EXERCISE INPUTS Start Marker

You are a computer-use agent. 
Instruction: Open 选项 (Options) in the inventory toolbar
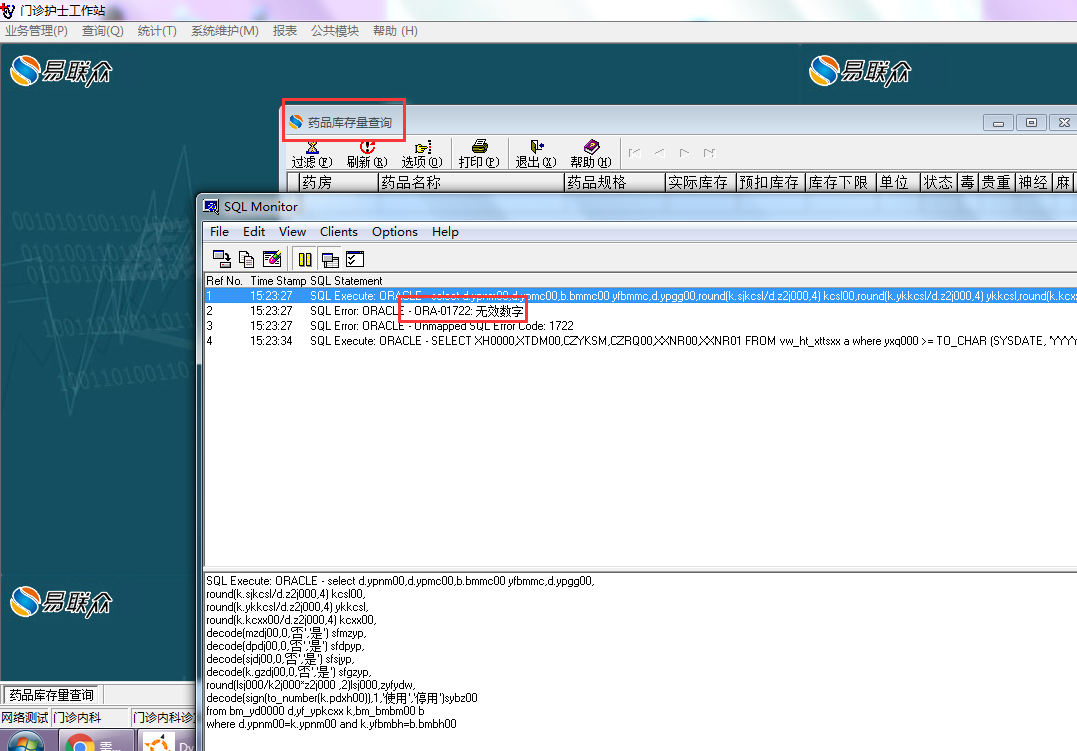[422, 153]
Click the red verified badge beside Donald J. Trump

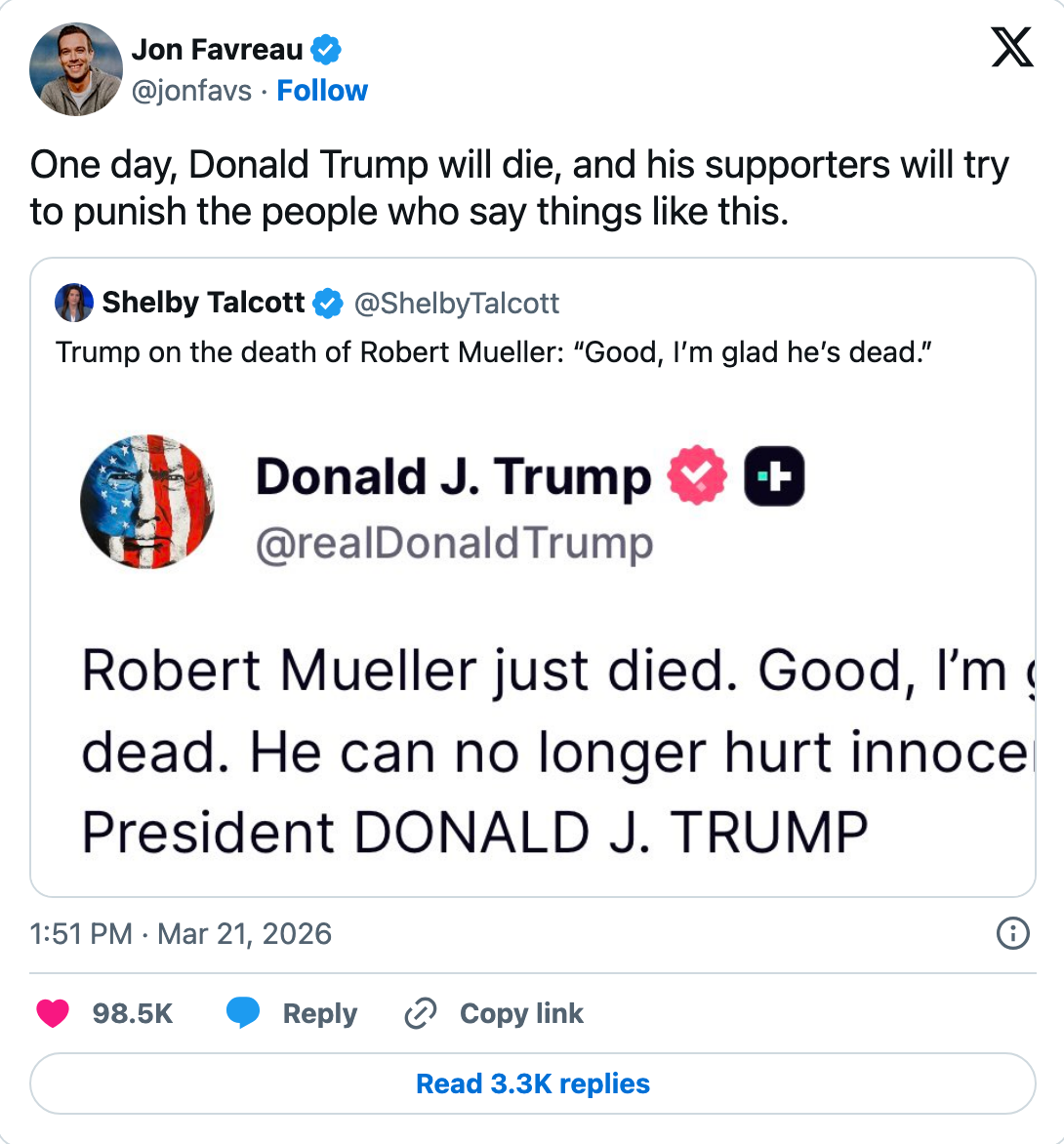click(697, 476)
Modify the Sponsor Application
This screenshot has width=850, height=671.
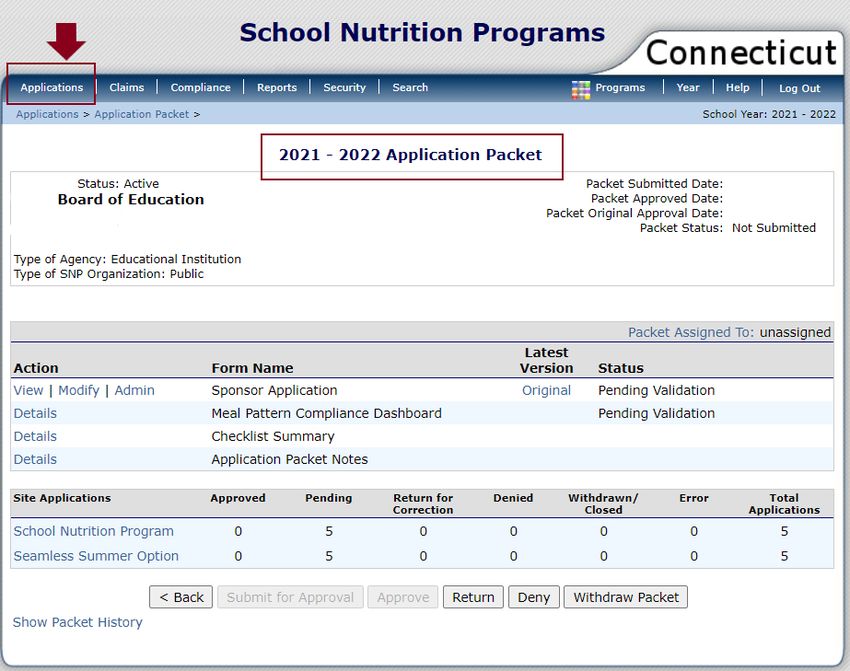coord(78,390)

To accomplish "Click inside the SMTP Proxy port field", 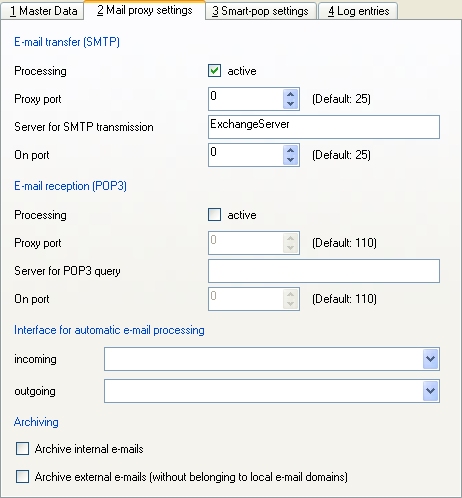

EXERCISE INPUTS End Marker

**WORK REQUEST**
Output only the lines from the one that contains "Instruction: Open 选项" to the end of the entries above, both end lines included, and drop the pictures.

**YOUR RESPONSE**
Instruction: Open 选项 (Options) in the inventory toolbar
[422, 153]
Click the red verified badge beside Donald J. Trump

click(697, 476)
Modify the Sponsor Application
This screenshot has width=850, height=671.
coord(78,390)

To accomplish "Click inside the SMTP Proxy port field", 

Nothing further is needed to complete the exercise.